Eclesiastes 12:6
“Antes que se rompa o fio de prata, e se despedace o copo de ouro.”
Salomão está velho quando escreve isso. O homem mais rico de Israel agora não fala sobre conquista. Não fala sobre palácios. Não fala sobre fama. Ele fala sobre fragilidade.
Isso é forte.
Porque durante anos ele bebeu em copos de ouro. Sentou em mesas cobertas de riqueza. Viu o luxo de perto. O ouro fazia parte da sua rotina. Mas no fim da vida, olhando para tudo aquilo, ele percebeu algo assustador. Até o ouro quebra.
E então ele pega a imagem de um copo precioso para representar o coração humano.
O coração é ouro. Valioso. Raro. Sensível.
Mas continua sendo frágil.
O texto é quase silencioso. Parece que Salomão está observando alguém envelhecer lentamente. O fio de prata se rompendo. O copo se despedaçando. A vida indo embora aos poucos.
É como se ele dissesse. O homem passa a vida inteira construindo coisas ao redor e esquece daquilo que está dentro do peito.
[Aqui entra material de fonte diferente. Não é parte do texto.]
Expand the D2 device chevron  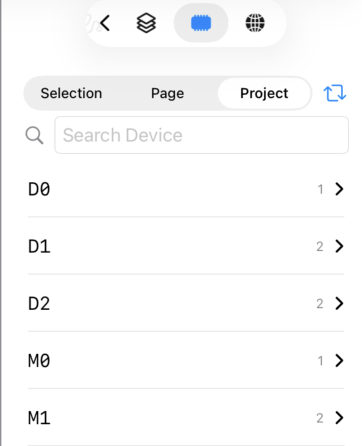click(339, 303)
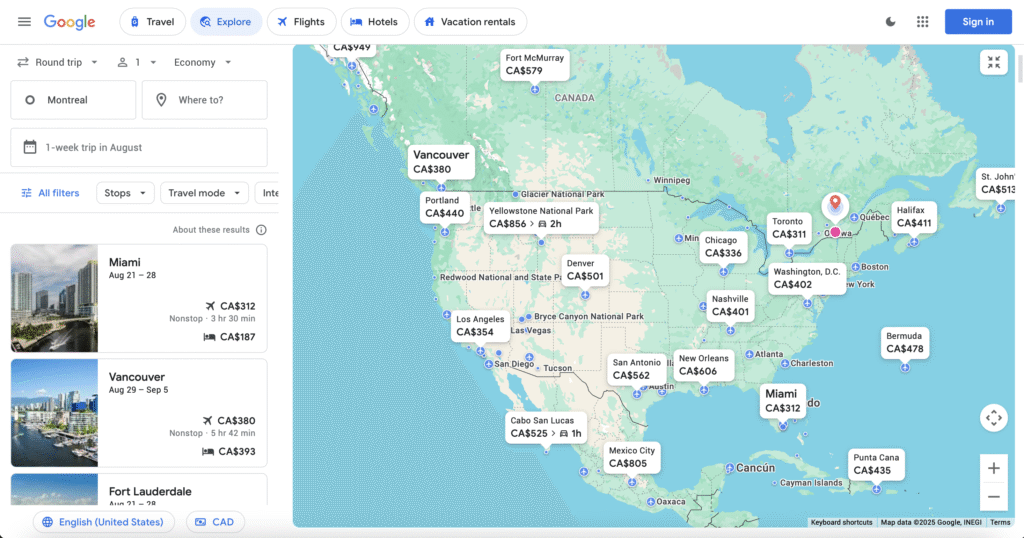Open the Economy class dropdown
This screenshot has height=538, width=1024.
(x=202, y=62)
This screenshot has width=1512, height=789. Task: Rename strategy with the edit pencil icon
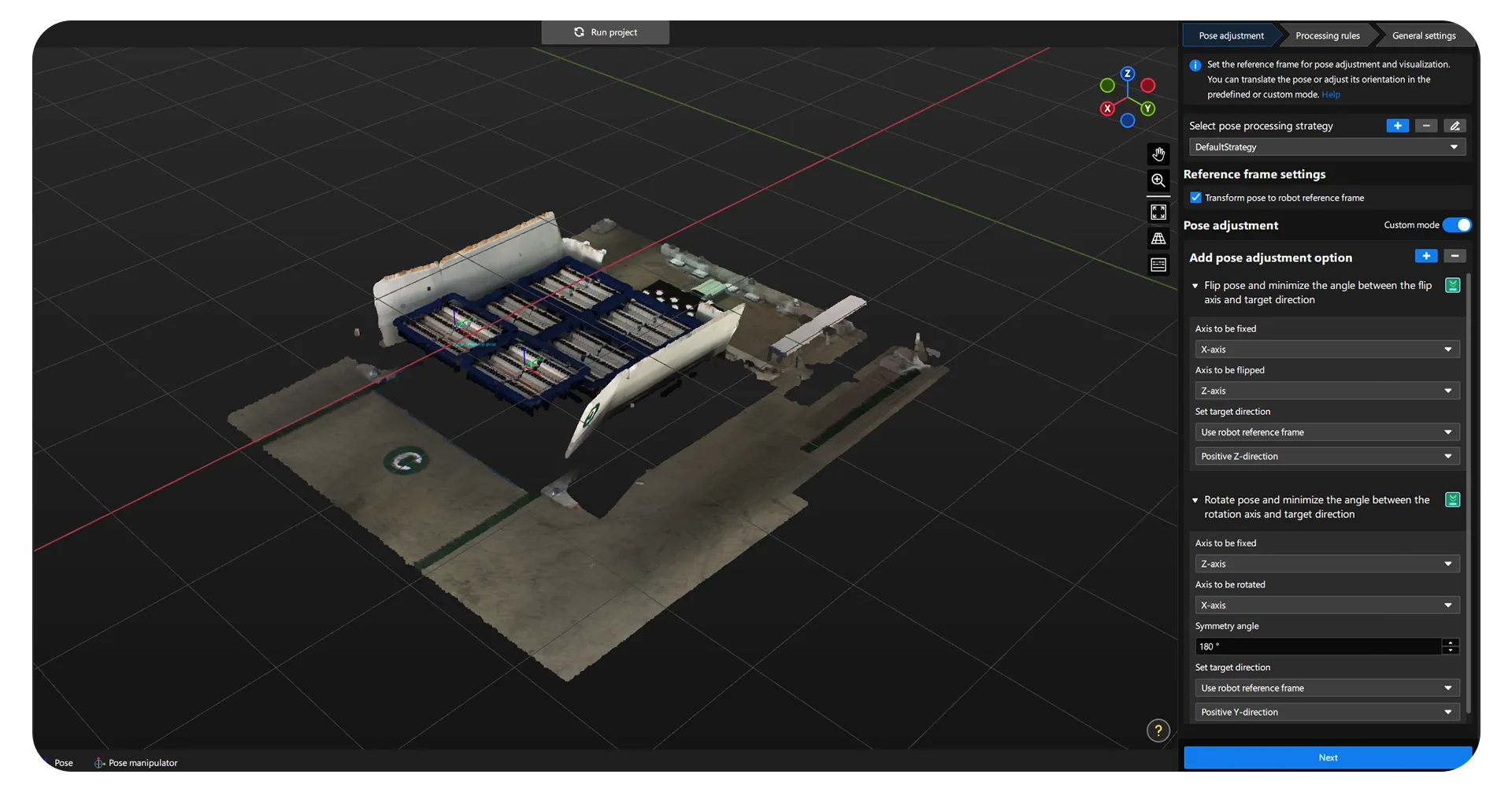click(1455, 126)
Tem gente protegendo patrimônio e abandonando o coração.
Tem gente fortalecendo agenda e enfraquecendo a alma.
Tem gente tão ocupada correndo atrás do futuro que não percebe que o fio está ficando fino.
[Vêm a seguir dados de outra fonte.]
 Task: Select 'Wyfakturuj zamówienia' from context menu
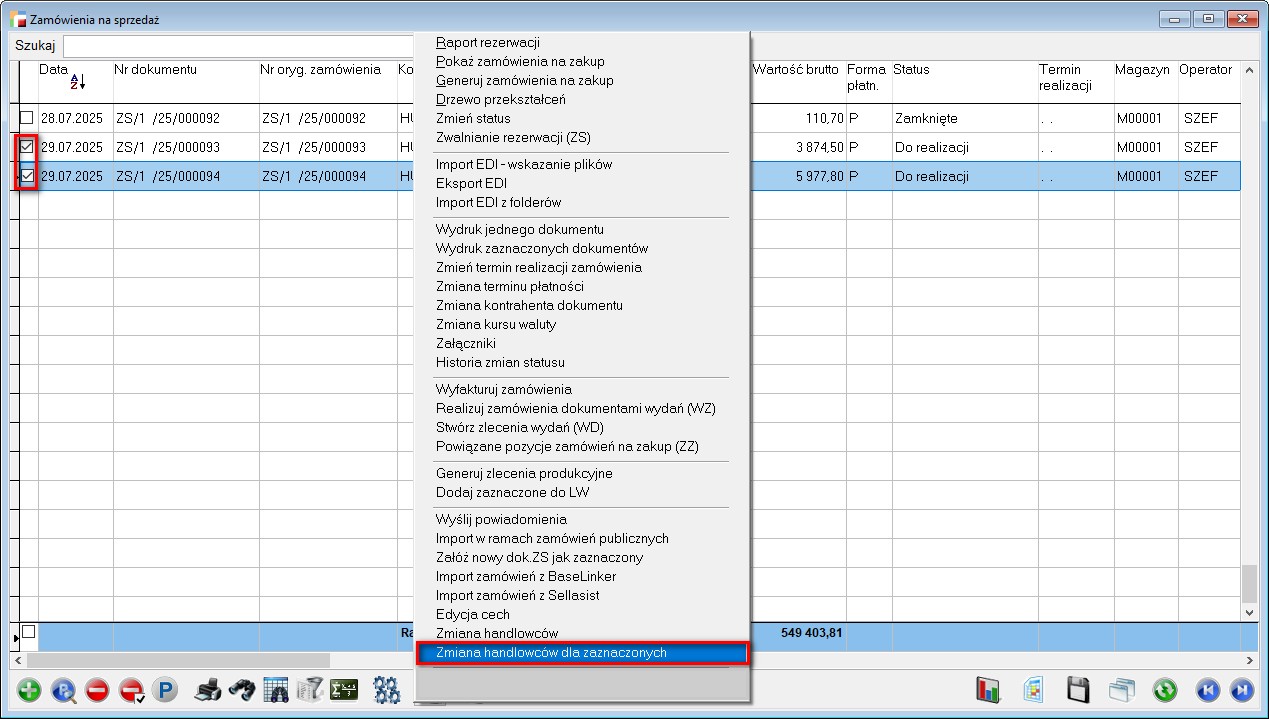click(504, 389)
E o mais impressionante é que Salomão não compara o coração com ferro. Nem com bronze. Nem com pedra.
Ele compara com um copo.
Porque o coração humano não foi criado para suportar tudo.
Existem palavras que racham pessoas.
Existem ambientes que quebram emoções.
Existem pesos que o peito não consegue carregar por muito tempo.
A grande tragédia da vida moderna é que as pessoas aprenderam a parecer fortes sem realmente serem fortes.
Sorriem cansadas.
Dormem ansiosas.
Vivem aceleradas.
E ignoram os sinais do próprio coração.
Salomão está dizendo. Aproveite enquanto o copo ainda está inteiro.
Abracem seus pais.
Respondam aquela mensagem.
Perdoem enquanto ainda existe voz.
Demonstrem amor enquanto ainda existe batimento.
Porque chega um dia em que o fio se rompe.
E quando o copo quebra, não existe riqueza que consiga colar a vida de volta.
A vida é breve.
O coração bate hoje.
Mas ninguém sabe quantas batidas ainda restam.